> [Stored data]
• • • •

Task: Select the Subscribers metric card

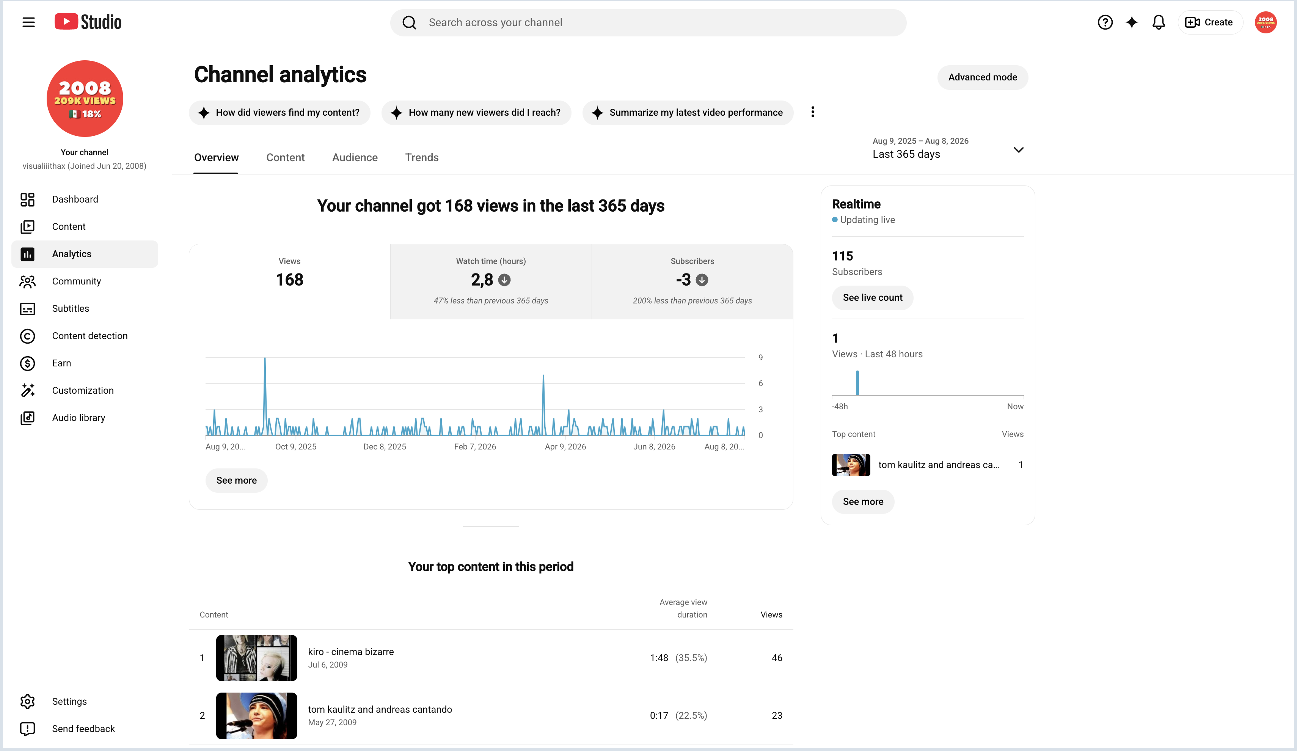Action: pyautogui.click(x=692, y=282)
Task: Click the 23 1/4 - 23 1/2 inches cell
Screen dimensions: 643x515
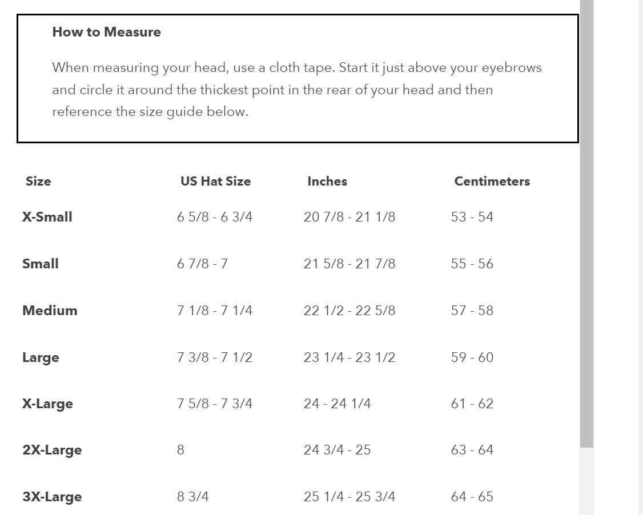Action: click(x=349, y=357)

• • • •

> [PROBLEM DETAILS] Give each record above back word for word, but carry over none of the pictures.

> [OUTPUT FOR THIS TASK]
Task: Select the Subscribers metric card

Action: pyautogui.click(x=692, y=282)
Task: Click the 23 1/4 - 23 1/2 inches cell
Screen dimensions: 643x515
Action: click(x=349, y=357)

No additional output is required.